The doctor’s words will forever ring in my ears: “I have to be very honest with you. It’s osteogenesis imperfecta. It’s fatal. I’m sorry.”
We clung to each other in the hospital room and howled in agony.

We are picking our way through the nightmarish fog by being close, loving each other, and trying to understand what this disease means.

Osteogenesis imperfecta (OI), or, brittle bone disease, is subcategorized into several types. Type 2 is the only fatal form, and is what my little Henry had.  Type 1 is the most common, and most survivable. Many people with type 1 can live a good and long life, often with some mobility restrictions.

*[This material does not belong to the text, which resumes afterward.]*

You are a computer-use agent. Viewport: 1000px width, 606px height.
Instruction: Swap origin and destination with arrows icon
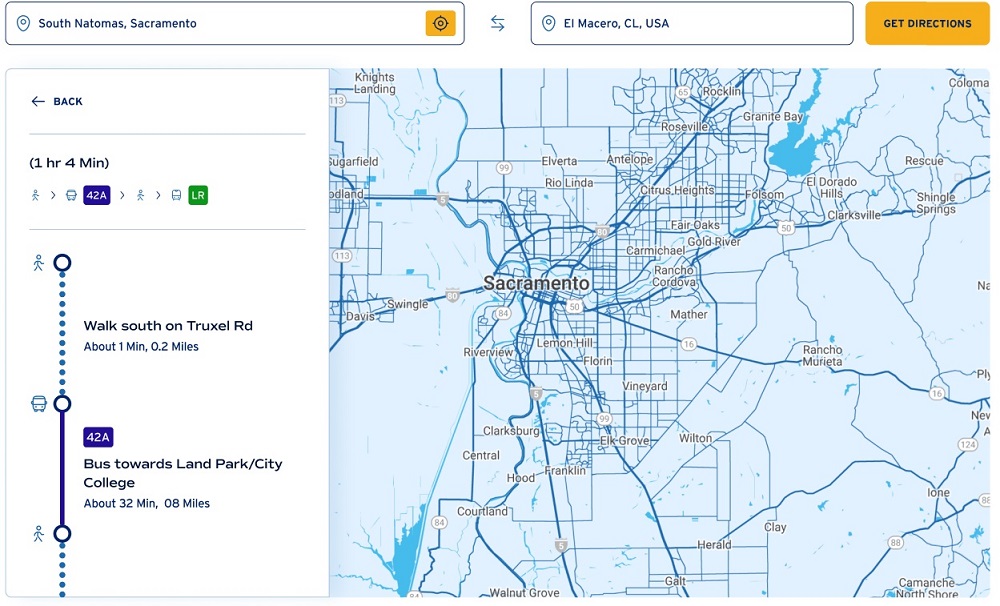click(x=497, y=23)
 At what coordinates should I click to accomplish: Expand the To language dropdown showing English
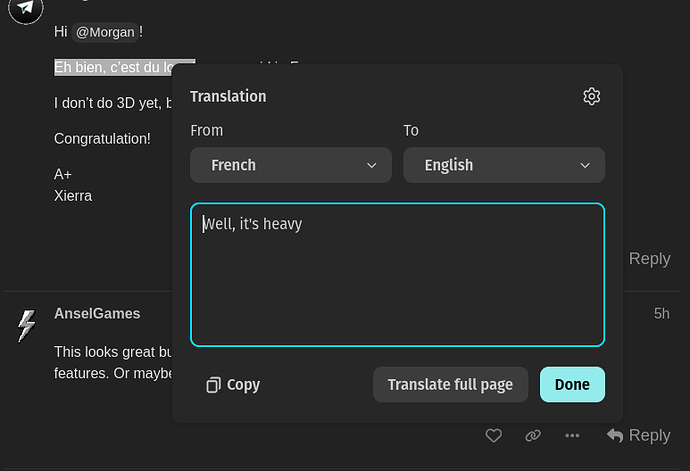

According to the Centre for Arab Genomics Studies, OI affects one in every ten thousand births. So, it’s rare. Most cases are the result of a random genetic mutation (a mistake) when the sperm and egg meet. But sometimes, it’s because a parent is a carrier, and in this case, any offspring they make has about a 50 per cent chance of developing a congenital disease. I don’t have the stats down perfectly, but this is my understanding so far.

We are waiting to find out the results of our own genetic counseling through visits to the hospital, which will tell us if myself or my beautiful partner are carriers, or, we hope, find out that this was a genetic mutation. Either way, we’ve been repeatedly told by every counselor, geneticist and doctor that this isn’t our fault. It’s not because of something we did, which is comforting. But the results of the genetic tests will let us know if we’re in the clear to try for more kids down the line. But more on that later.

Type 2 is the most severe form of OI. 80 per cent of affected infants die in the first week; 60 per cent in the first day. It’s very rare, but some individuals with OI type 2 can live up to a week, and even more rarely, a year with intensive life support. Bones are extremely brittle and break in the womb – one of the safest places on earth! Birth often re-breaks the baby’s bones, and, in the case of Henry, the ribs don’t form properly, so the lungs aren’t supported, and most infants die of respiratory failure.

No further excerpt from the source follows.